The more relevant your affiliate ads, the higher conversion rate you should have, so target with that in mind. Obviously, the more you know about your audience, the closer you can target.
It seems like something like this could initially go after books with trivia info, mental floss, etc. But I wouldn't get too caught up with this step. It's a daily email, so you could try out 365 different things each year and see what works.
Your best bet is to just play around with products, measure everything you can (obviously MailChimp clicks, but you must also measure conversions after they click, revenue, etc).
I try and measure as much as I can, but I'm a part-time one-man band.
If you always write about surprising stuff, find books that map to that: http://www.amazon.com/Never-Shower-Thunderstorm-Surprising-M...
Sponsors are good too but require a bit more hustle.
Have an awesome and very brigth day!
:-)
Jaime E
For example, when talking about the Abe Lincoln/Secret Service example you might include further reading about Abe Lincoln with a link to the book Team of Rivals. This is a good example of an obvious subject-link related to the little-known fact. However, you could also include links to trivia games on Amazon, or general knowledge books like the World Almanac of Presidential Facts. I would include some humor in your links as well.
Take your best ideas and include a short survey in your email to get your users' opinion on the options.
sv at tamarint dot com
http://tinyletter.com/?pay
Might lose some people, but if all 3500 stay, you only need each person to pay .015 per month. Of course this is just hypothetical. Maybe its $1/month.
This reminds me of omg-facts.com which I follow on Twitter and greatly enjoy (@OMGFacts). Seems they're reasonably successful with 1.6mil followers and various subcategory accounts (OMGFactsCelebs, OMGFactsSex, etc.) Their strategy seems to be occasional cross promotion and funnel readers to their site which is laden with advertisements. That's one option. (1)
(2) Charge subscription fees (perhaps $5/yr) for a premium version of the mailing list and treat the free one as a light upsell. Assuming you get 5% conversion, that's $750/yr or $62.50/mo. You'll need to figure out what kinds of extras you need to provide for your audience to consider it worth pulling out their credit card.
Alternatively could beg for donations, but I would rather donate by buying something from you.
(3) Find a cheaper way to send newsletters. Given Mailchimp's price points, seems the only way to go cheaper is to do it yourself. This is probably not worth it for you.

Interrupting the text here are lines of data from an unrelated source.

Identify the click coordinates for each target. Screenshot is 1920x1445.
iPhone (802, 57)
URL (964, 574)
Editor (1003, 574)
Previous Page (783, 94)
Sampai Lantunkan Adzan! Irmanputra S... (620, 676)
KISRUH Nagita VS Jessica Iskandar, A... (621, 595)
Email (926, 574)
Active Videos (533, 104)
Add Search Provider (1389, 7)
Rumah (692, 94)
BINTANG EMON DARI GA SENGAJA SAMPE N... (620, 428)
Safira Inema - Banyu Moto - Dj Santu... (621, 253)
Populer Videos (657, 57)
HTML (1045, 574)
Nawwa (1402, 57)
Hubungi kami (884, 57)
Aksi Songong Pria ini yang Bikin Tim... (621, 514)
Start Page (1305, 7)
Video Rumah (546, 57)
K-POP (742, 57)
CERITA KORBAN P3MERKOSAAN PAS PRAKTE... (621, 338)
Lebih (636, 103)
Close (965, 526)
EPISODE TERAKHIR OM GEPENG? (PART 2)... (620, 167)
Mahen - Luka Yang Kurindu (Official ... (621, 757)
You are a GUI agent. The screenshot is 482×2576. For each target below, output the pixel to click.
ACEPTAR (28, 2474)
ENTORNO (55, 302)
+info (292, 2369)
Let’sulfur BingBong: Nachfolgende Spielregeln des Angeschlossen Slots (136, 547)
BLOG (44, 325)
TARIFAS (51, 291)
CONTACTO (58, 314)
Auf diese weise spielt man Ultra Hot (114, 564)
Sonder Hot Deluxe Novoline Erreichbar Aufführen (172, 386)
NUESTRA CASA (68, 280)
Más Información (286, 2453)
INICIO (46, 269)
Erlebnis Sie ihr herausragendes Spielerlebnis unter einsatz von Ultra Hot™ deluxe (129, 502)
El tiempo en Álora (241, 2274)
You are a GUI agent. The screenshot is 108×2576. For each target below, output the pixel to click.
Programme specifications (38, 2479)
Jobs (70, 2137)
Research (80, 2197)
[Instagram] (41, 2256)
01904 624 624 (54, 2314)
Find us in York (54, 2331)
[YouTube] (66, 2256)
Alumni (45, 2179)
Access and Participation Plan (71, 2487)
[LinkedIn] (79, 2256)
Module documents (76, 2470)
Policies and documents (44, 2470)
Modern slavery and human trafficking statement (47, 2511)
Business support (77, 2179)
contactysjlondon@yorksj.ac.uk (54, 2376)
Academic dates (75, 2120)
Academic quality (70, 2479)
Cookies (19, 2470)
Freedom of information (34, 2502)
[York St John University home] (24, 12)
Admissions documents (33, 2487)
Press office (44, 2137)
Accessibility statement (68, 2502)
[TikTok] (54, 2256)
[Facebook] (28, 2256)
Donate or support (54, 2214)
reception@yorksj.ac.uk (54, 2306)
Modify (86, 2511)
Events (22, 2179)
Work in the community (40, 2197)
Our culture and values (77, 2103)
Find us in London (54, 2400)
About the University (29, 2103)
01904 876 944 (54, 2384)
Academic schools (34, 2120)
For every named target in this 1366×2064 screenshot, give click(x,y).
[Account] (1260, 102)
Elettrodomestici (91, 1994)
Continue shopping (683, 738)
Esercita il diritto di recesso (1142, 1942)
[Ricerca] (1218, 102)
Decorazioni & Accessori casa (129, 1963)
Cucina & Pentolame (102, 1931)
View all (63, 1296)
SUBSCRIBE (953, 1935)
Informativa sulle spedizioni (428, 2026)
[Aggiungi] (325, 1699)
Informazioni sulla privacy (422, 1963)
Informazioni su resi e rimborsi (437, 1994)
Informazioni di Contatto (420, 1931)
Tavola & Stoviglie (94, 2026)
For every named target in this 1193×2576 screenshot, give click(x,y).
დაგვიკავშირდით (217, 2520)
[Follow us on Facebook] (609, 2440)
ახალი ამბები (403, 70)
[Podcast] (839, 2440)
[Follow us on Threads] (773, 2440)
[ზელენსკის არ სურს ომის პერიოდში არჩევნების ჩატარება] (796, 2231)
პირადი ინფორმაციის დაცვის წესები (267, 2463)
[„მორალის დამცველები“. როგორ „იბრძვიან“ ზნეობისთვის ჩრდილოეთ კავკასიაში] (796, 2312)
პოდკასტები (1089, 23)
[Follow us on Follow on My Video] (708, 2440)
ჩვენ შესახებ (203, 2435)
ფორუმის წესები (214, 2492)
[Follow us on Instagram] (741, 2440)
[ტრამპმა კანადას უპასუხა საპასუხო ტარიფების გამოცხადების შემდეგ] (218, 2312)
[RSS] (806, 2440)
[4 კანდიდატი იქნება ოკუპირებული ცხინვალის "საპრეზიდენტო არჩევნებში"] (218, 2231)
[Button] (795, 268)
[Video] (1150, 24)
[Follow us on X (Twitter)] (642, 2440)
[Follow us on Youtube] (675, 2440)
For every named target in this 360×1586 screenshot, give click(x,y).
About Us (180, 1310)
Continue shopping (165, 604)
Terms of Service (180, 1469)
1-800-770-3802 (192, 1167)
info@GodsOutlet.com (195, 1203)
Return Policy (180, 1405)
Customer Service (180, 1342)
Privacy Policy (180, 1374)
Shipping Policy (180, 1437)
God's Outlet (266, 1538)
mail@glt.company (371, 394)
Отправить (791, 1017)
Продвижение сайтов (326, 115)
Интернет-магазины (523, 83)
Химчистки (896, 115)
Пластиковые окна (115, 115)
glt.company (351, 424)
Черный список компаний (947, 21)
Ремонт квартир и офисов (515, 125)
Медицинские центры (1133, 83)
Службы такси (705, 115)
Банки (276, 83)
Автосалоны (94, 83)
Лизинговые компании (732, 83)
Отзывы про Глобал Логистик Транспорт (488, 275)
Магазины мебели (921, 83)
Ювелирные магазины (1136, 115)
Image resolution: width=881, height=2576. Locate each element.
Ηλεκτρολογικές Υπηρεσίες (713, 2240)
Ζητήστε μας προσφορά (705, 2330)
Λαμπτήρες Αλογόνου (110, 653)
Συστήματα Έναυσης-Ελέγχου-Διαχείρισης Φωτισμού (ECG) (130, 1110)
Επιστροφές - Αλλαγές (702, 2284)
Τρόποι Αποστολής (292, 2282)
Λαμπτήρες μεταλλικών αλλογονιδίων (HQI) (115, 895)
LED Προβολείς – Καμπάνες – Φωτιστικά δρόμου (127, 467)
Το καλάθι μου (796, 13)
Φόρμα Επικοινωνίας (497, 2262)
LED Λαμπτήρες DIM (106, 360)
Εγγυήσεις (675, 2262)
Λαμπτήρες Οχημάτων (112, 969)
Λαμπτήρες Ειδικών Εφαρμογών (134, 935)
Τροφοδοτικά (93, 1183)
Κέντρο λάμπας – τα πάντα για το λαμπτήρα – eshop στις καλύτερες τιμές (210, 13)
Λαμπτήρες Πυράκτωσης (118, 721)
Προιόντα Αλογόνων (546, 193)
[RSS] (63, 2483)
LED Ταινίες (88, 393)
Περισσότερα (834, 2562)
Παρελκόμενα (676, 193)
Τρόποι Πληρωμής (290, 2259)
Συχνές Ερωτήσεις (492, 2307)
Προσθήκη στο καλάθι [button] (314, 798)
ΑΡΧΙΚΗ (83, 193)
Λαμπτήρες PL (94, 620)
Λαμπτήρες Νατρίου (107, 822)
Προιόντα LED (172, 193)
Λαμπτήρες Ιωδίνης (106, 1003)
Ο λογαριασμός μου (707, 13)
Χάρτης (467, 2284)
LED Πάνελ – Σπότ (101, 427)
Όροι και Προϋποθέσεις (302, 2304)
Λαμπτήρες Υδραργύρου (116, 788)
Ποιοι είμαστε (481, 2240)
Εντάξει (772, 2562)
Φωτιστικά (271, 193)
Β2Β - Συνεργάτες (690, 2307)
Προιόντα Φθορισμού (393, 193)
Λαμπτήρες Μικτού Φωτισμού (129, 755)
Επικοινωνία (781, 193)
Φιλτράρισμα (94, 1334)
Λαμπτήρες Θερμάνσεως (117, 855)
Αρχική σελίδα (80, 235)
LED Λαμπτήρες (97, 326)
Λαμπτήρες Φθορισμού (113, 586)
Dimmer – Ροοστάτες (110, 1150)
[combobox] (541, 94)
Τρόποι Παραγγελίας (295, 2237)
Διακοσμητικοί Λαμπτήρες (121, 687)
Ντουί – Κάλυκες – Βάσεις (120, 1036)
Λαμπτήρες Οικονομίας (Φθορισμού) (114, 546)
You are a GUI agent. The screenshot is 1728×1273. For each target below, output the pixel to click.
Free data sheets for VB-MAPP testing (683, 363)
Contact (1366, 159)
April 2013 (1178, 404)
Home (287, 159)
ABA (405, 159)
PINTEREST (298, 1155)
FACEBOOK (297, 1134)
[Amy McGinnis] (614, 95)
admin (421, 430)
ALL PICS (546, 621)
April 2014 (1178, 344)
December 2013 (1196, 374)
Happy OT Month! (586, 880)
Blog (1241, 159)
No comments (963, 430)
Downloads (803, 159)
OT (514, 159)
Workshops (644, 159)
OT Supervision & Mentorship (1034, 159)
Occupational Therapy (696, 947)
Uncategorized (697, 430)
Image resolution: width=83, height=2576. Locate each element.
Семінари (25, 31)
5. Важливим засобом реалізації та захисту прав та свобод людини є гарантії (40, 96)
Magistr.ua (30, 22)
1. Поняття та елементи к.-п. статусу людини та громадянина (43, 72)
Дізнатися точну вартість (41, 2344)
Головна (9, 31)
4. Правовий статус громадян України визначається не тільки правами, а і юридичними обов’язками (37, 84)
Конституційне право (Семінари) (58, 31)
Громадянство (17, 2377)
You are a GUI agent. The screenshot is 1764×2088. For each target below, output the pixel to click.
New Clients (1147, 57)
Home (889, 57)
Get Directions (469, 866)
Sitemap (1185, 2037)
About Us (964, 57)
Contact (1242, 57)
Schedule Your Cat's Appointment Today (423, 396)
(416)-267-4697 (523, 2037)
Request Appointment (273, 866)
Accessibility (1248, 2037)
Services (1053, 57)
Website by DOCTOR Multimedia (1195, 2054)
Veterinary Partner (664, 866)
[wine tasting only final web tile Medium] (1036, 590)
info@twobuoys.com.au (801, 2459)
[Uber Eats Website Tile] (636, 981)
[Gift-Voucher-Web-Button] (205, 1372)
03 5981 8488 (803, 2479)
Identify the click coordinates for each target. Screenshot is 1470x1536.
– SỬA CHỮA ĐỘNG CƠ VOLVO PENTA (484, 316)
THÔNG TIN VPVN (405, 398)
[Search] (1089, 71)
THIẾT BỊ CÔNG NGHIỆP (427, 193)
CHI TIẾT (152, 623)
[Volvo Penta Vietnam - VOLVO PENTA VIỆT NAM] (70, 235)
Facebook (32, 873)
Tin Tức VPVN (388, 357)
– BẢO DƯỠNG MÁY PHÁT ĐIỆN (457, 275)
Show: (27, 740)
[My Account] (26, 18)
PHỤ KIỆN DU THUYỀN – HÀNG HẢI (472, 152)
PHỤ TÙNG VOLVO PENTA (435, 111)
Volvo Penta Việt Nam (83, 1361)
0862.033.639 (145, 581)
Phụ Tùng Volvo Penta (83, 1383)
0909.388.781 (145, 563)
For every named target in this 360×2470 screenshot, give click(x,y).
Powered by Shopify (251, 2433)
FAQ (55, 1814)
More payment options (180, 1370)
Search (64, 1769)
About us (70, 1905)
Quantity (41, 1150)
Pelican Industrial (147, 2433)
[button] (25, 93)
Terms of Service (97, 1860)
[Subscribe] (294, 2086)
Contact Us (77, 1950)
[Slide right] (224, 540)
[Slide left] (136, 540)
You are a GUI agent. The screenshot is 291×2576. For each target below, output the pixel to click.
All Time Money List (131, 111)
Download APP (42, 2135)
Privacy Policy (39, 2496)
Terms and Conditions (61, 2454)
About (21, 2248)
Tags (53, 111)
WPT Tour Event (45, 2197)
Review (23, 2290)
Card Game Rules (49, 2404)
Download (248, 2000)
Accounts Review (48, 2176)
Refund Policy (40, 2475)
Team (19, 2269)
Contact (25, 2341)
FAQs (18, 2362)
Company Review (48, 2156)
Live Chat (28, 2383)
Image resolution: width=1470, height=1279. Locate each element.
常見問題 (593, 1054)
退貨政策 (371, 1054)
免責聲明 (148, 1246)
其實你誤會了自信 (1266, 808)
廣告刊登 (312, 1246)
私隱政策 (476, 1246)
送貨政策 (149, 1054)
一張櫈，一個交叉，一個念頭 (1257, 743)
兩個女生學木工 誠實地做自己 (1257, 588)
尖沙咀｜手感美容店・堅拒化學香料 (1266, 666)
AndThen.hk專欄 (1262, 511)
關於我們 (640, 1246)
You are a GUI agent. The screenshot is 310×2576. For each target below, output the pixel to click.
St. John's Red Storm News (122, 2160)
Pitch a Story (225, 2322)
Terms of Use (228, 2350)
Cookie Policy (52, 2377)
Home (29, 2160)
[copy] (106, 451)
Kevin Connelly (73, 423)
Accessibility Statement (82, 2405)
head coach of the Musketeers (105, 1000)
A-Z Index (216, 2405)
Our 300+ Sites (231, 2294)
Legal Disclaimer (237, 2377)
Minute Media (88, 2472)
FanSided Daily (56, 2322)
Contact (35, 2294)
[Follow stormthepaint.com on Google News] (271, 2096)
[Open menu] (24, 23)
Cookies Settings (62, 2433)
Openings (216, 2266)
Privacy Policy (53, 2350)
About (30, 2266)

(4) webwright's point of doing Affiliates. No reason not to do this, very little effort and adds value to the newsletter.
(5) Merchandise. Perhaps compile a book of a year's worth of factoids and self-publish? Could do a paid ebook or printed on-demand via Amazon or Lulu.com. Could also do calendars (the one post-it per day kind, or the monthly flip ones). Once you have some solid merch, you could try and peddle to other resellers.
I like all of these, but not at the same time. I'd start with affiliates, then make a destination blog that mirrors the content but has a bit more engagement and some ads (also mirror on Twitter/Facebook, start building a brand), then do a premium newsletter/merchandise, then someday when you're a kingpin with millions of subscribers you can look into rolling your own mailing server.
P.S. I subscribed to your newsletter via acangiano's link. Looking forward to it. :)
Start by asking for donations. You may be pleasantly surprised by what your readers will do for you.
Put the link in the footer of your emails.
I don't know if it will work, though.
http://www.RapiDefs.com and
http://getLocalNe.ws
Check out these two URLs (I believe both would have a good general match with your readers) and let me know (email in profile).
Additionally (or alternatively) you could create a fmylife.com equivalent for your facts. Even if you don't let users submit content, it's a place where the community can vote on their favorite bits of info. Doesn't even need tons of ads, and you can take private advertising and make sure they are all in good taste for your audience.